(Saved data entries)
※

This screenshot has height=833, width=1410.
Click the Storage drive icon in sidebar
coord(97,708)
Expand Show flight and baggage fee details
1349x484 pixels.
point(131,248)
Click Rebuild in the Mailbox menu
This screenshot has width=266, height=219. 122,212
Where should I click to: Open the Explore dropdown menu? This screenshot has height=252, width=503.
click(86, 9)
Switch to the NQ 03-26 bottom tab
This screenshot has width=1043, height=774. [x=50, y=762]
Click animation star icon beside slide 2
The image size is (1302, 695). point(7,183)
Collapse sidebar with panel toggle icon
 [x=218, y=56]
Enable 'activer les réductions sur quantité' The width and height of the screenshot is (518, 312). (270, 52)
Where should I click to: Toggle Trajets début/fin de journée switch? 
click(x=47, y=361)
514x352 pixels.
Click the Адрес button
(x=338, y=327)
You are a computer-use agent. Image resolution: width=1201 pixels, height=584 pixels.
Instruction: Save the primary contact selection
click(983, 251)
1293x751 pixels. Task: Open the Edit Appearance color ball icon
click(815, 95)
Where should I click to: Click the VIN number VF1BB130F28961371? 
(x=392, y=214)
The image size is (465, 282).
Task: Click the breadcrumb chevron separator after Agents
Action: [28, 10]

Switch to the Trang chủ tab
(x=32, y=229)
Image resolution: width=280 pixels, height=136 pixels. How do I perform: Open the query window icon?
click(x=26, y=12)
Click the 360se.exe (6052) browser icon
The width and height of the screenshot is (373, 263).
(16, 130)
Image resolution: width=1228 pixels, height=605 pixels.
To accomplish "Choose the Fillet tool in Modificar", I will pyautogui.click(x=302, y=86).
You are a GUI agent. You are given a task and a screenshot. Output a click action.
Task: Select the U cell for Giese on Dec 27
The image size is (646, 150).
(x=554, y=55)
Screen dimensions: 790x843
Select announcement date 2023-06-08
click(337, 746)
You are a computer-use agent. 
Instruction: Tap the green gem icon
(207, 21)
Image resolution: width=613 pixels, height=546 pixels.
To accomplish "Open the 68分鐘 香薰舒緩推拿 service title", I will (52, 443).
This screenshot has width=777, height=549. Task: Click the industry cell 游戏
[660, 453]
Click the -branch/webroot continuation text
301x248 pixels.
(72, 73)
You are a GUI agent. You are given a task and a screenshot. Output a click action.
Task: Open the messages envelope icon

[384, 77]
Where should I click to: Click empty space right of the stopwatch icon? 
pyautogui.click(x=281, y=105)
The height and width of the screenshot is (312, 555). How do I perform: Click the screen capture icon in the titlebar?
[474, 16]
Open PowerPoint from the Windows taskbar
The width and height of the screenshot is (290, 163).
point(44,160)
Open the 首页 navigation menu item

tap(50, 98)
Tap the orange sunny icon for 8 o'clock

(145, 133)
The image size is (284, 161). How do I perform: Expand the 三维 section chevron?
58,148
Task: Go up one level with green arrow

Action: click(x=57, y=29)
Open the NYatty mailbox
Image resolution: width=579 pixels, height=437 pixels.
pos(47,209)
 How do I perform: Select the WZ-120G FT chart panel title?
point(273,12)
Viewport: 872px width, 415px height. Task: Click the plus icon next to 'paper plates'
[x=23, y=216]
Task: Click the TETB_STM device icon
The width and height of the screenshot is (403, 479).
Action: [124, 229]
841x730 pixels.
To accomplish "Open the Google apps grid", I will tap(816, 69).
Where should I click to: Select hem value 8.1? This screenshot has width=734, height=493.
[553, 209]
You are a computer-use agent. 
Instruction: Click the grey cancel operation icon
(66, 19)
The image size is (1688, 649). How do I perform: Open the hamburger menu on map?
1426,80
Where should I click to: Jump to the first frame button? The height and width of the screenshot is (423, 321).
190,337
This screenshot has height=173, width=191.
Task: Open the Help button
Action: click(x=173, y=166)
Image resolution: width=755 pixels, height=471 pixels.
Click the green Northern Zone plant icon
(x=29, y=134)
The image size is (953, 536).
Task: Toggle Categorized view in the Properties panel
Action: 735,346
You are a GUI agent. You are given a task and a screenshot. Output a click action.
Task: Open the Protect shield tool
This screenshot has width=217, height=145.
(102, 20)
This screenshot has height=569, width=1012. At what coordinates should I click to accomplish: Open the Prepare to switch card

※

> _AIM OF THE EXERCISE_
Your answer should be all of the records, transcribed exactly.

> _ANSWER TO THE EXERCISE_
This screenshot has height=833, width=1410.
Click the Storage drive icon in sidebar
coord(97,708)
Expand Show flight and baggage fee details
1349x484 pixels.
point(131,248)
Click Rebuild in the Mailbox menu
This screenshot has width=266, height=219. 122,212
Where should I click to: Open the Explore dropdown menu? This screenshot has height=252, width=503.
click(86, 9)
Switch to the NQ 03-26 bottom tab
This screenshot has width=1043, height=774. [x=50, y=762]
Click animation star icon beside slide 2
The image size is (1302, 695). point(7,183)
Collapse sidebar with panel toggle icon
 [x=218, y=56]
Enable 'activer les réductions sur quantité' The width and height of the screenshot is (518, 312). (270, 52)
Where should I click to: Toggle Trajets début/fin de journée switch? 
click(x=47, y=361)
514x352 pixels.
Click the Адрес button
(x=338, y=327)
You are a computer-use agent. Image resolution: width=1201 pixels, height=584 pixels.
Instruction: Save the primary contact selection
click(983, 251)
1293x751 pixels. Task: Open the Edit Appearance color ball icon
click(815, 95)
Where should I click to: Click the VIN number VF1BB130F28961371? 
(x=392, y=214)
The image size is (465, 282).
Task: Click the breadcrumb chevron separator after Agents
Action: [28, 10]

Switch to the Trang chủ tab
(x=32, y=229)
Image resolution: width=280 pixels, height=136 pixels. How do I perform: Open the query window icon?
click(x=26, y=12)
Click the 360se.exe (6052) browser icon
The width and height of the screenshot is (373, 263).
(16, 130)
Image resolution: width=1228 pixels, height=605 pixels.
To accomplish "Choose the Fillet tool in Modificar", I will pyautogui.click(x=302, y=86).
You are a GUI agent. You are given a task and a screenshot. Output a click action.
Task: Select the U cell for Giese on Dec 27
The image size is (646, 150).
(x=554, y=55)
Screen dimensions: 790x843
Select announcement date 2023-06-08
click(337, 746)
You are a computer-use agent. 
Instruction: Tap the green gem icon
(207, 21)
Image resolution: width=613 pixels, height=546 pixels.
To accomplish "Open the 68分鐘 香薰舒緩推拿 service title", I will (52, 443).
This screenshot has width=777, height=549. Task: Click the industry cell 游戏
[660, 453]
Click the -branch/webroot continuation text
301x248 pixels.
(72, 73)
You are a GUI agent. You are given a task and a screenshot. Output a click action.
Task: Open the messages envelope icon

[384, 77]
Where should I click to: Click empty space right of the stopwatch icon? 
pyautogui.click(x=281, y=105)
The height and width of the screenshot is (312, 555). How do I perform: Click the screen capture icon in the titlebar?
[474, 16]
Open PowerPoint from the Windows taskbar
The width and height of the screenshot is (290, 163).
point(44,160)
Open the 首页 navigation menu item

tap(50, 98)
Tap the orange sunny icon for 8 o'clock

(145, 133)
The image size is (284, 161). How do I perform: Expand the 三维 section chevron?
58,148
Task: Go up one level with green arrow

Action: click(x=57, y=29)
Open the NYatty mailbox
Image resolution: width=579 pixels, height=437 pixels.
pos(47,209)
 How do I perform: Select the WZ-120G FT chart panel title?
point(273,12)
Viewport: 872px width, 415px height. Task: Click the plus icon next to 'paper plates'
[x=23, y=216]
Task: Click the TETB_STM device icon
The width and height of the screenshot is (403, 479).
Action: [124, 229]
841x730 pixels.
To accomplish "Open the Google apps grid", I will tap(816, 69).
Where should I click to: Select hem value 8.1? This screenshot has width=734, height=493.
[553, 209]
You are a computer-use agent. 
Instruction: Click the grey cancel operation icon
(66, 19)
The image size is (1688, 649). How do I perform: Open the hamburger menu on map?
1426,80
Where should I click to: Jump to the first frame button? The height and width of the screenshot is (423, 321).
190,337
This screenshot has height=173, width=191.
Task: Open the Help button
Action: click(x=173, y=166)
Image resolution: width=755 pixels, height=471 pixels.
Click the green Northern Zone plant icon
(x=29, y=134)
The image size is (953, 536).
Task: Toggle Categorized view in the Properties panel
Action: 735,346
You are a GUI agent. You are given a task and a screenshot. Output a click action.
Task: Open the Protect shield tool
This screenshot has width=217, height=145.
(102, 20)
This screenshot has height=569, width=1012. At what coordinates should I click to accomplish: Open the Prepare to switch card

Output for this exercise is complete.